Experimental analysis:

Experimental data: the 3000 url captured by larbin and the url set processed by Mercator queue model (realized by c++ and sent by blog later) are random and representative. Use a thread pool of 50 threads.
Experimental environment: ubuntu10.04, good network, python2.6
Storage: small files, 1 file per page for storage
PS: Since the school is charging by the amount of data on the Internet, do web crawler, often cost the amount of traffic ah!! In a few days, we'll probably do a large-scale experiment with url downloads, and try url with a few hundred thousand.

Experimental results:

Use urllib2, usingThreadpoolUrllib2(3000,50)

Start at : 2012-03-16 22:18:20.956054
End at : 2012-03-16 22:22:15.203018
Total Cost : 0:03:54.246964
Total url : 3001
Total fetched : 2442
Lost url : 559

Physical storage size for download pages: 84088kb

Use your own getPageUsingGet, usingThreadpool(3000,50)

Start at : 2012-03-16 22:23:40.206730
End at : 2012-03-16 22:26:26.843563
Total Cost : 0:02:46.636833
Total url : 3002
Total fetched : 2484
Lost url : 518
Error 404 : 94
Error timeout : 312
Error Try too many times 0
Error Other faults 112

Physical storage size for download pages: 87168kb

Summary: write their own download page program, efficiency is still very good, and the loss of the page is less. However, there are still many aspects that can be optimized if you consider 1. For example, the files are too scattered, and the creation and release of too many small files will surely incur considerable performance overhead. Moreover, the program is named hash, which will also generate a lot of calculations. In addition, DNS can also not use DNS parsing which comes with python, because the default DNS parsing is synchronous operation, while DNS parsing 1 is generally time-consuming, it can be conducted in a multi-threaded asynchronous manner, and the appropriate DNS caching can greatly improve efficiency. Not only that, in the actual page fetching process, there will be a large number of url, it is impossible to put them into memory once, but they should be allocated according to a certain strategy or algorithm. In short, the collection page to do things and can be optimized, there are many, many more.

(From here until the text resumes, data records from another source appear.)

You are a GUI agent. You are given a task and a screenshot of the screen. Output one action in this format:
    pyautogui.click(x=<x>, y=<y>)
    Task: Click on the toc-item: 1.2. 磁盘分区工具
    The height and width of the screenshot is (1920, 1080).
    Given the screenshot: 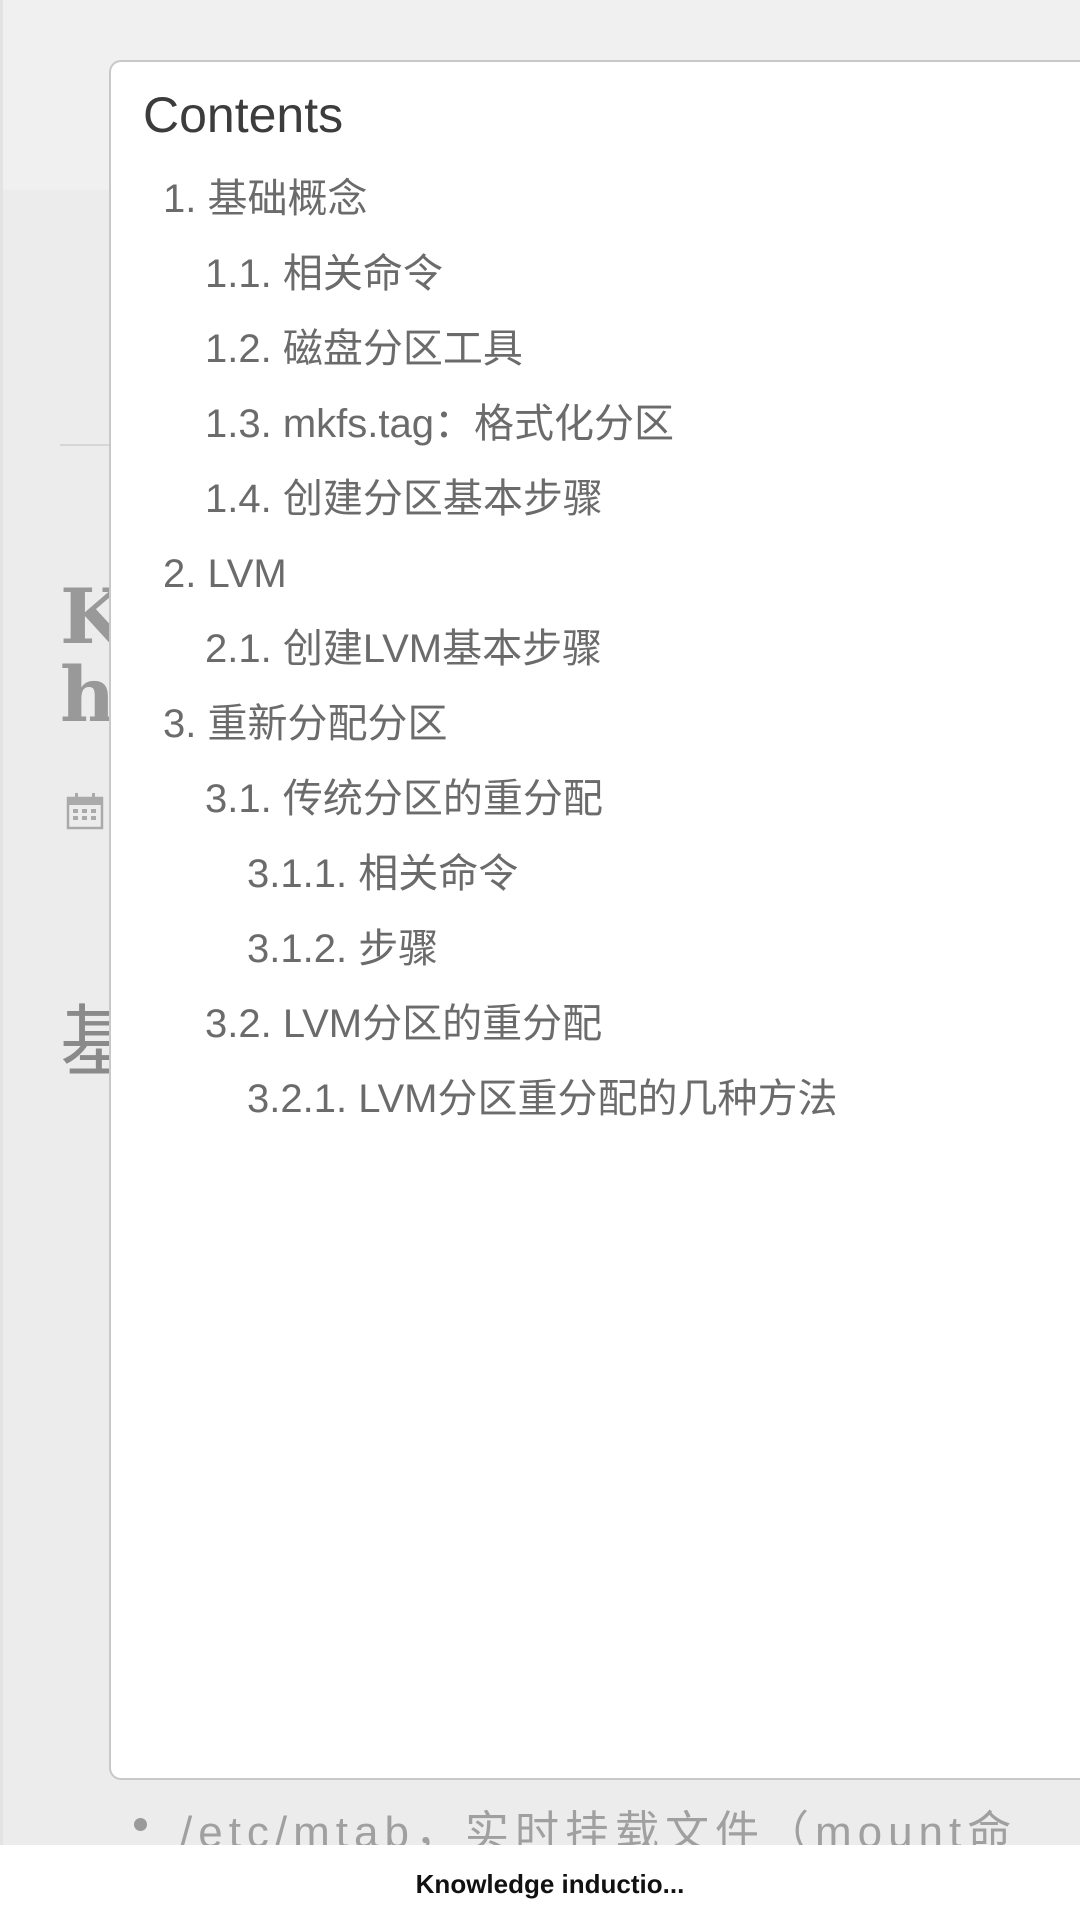 What is the action you would take?
    pyautogui.click(x=474, y=350)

Attachment: demo source code click here to download this site.

More about Python related topics: interested readers to view this site "Python process and thread skills summary", "Python Socket programming skills summary", "Python data structure and algorithm tutorial" and "Python function using techniques", "Python string skills summary", "Python introduction and advanced tutorial" and "Python file and directory skills summary"

I hope this article has been helpful in Python programming.